Marietti described this moment as a “new builders era,” a singular and transformative period characterized by unprecedented levels of capital expenditure aimed at enabling artificial intelligence to reach its full potential. He emphasized that the immense scale of investment now occurring is not merely speculative excess but a necessary step in constructing the physical and digital backbone required for AI to flourish. Companies are directing billions toward specialized chips, energy generation, and data transportation networks, all of which will serve as critical enablers when AI systems become a staple of everyday life and industry.

However, Marietti acknowledged that this ambitious pursuit is not without substantial challenges. The most pressing obstacle, in his assessment, lies in energy availability. As AI models grow larger and demand exponentially greater computational power, the energy required to sustain them has reached staggering levels. Echoing Business Insider’s investigations, Marietti noted that major AI companies are scrambling to secure reliable power sources for their massive data centers—some even going so far as to develop localized, self-contained energy supplies. “We simply do not have sufficient energy capacity to run every GPU planned for the coming year,” he admitted, underscoring the urgency of addressing this bottleneck before it begins to impair progress across the industry.

Meanwhile, investors on Wall Street have grown increasingly uneasy about the sustainability of the capital expenditure frenzy sweeping through Silicon Valley. Financial analysts point to the possibility of a looming bubble, as prominent AI-focused firms and major technology giants commit extraordinary sums to infrastructure expansion. According to a Business Insider analysis, tech titans such as Amazon, Microsoft, Meta, and Google are collectively on track to spend an astounding $320 billion in capex, with the majority of that figure devoted to meeting AI-related demands. This unprecedented scale of spending has driven both optimism and anxiety—optimism for the potential long-term payoff, but anxiety about whether such frenzied investment can continue unabated.

Even Sam Altman, the CEO of OpenAI, has conceded that the industry might be experiencing a bubble-like phase. In August, he echoed the concerns of other prominent figures who caution that the rapid acceleration of spending cannot persist indefinitely without correction. Some economists have gone so far as to argue that the extraordinary levels of capital being deployed in AI infrastructure are currently propping up large portions of the U.S. economy, fueling growth statistics that might falter should the boom subside.

Yet Marietti, along with other AI optimists, finds meaningful precedent in history.

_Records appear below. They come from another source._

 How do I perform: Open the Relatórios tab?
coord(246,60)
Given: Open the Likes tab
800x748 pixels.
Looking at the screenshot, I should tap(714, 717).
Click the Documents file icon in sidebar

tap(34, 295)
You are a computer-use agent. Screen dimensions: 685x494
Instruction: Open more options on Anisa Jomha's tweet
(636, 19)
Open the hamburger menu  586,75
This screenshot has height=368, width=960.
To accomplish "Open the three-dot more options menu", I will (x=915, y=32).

He compared the present wave of investment to the 19th-century construction of railroads in the United States—a monumental effort that was initially met with skepticism and, in many cases, financial overreach. Though certain rail lines were built ahead of actual demand and caused temporary collapses in investor confidence, the rail network ultimately became essential to national progress. “Some railroads were deployed ahead of time,” Marietti observed, “but in the end, all of them found purpose.” The implication is clear: today’s AI infrastructure, though possibly overbuilt in the short term, will almost certainly be indispensable in the future.

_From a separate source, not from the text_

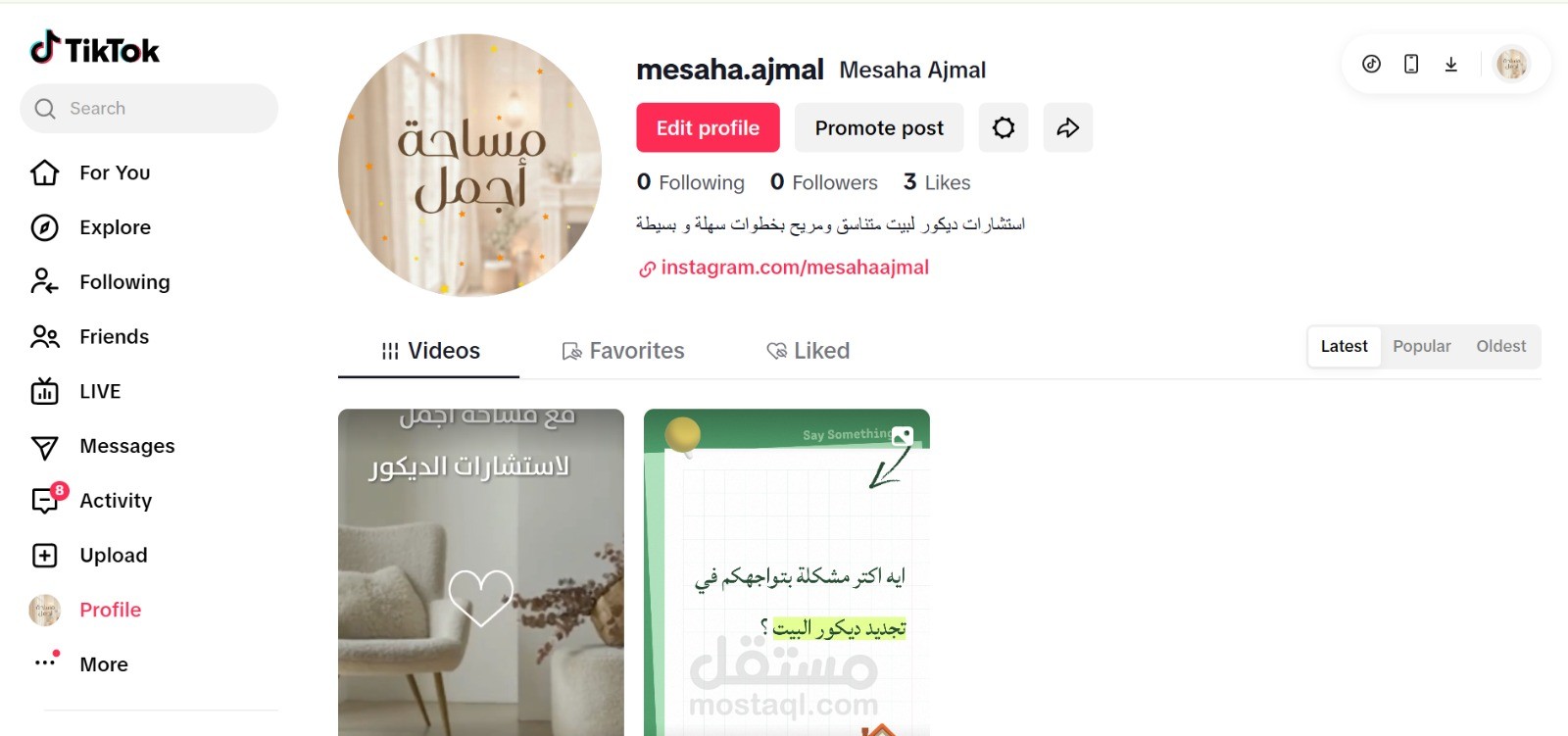Screen dimensions: 1568x736
Task: Click the download app icon at top right
Action: (x=1451, y=64)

OpenAI’s president, Greg Brockman, reinforced this sentiment by suggesting that we may soon reach a stage where every individual desires access to their own GPU or personalized computing resource. Such a scenario would entail an unprecedented escalation in computational demand and infrastructure scale—further validating today’s investments. Marietti concurred, asserting that even if the market endures a temporary downturn or “down moment,” the physical assets and networks constructed during this era will continue to serve the global digital ecosystem for decades. As he concluded, “Afterward, we will still use all the infrastructure that we build. Just as the railroads constructed 150 years ago still support transportation today, the systems we are deploying ahead of time will remain vital long after the immediate hype fades.” This vision positions the AI revolution not as a transient phenomenon, but as the groundwork for a transformative, enduring technological future.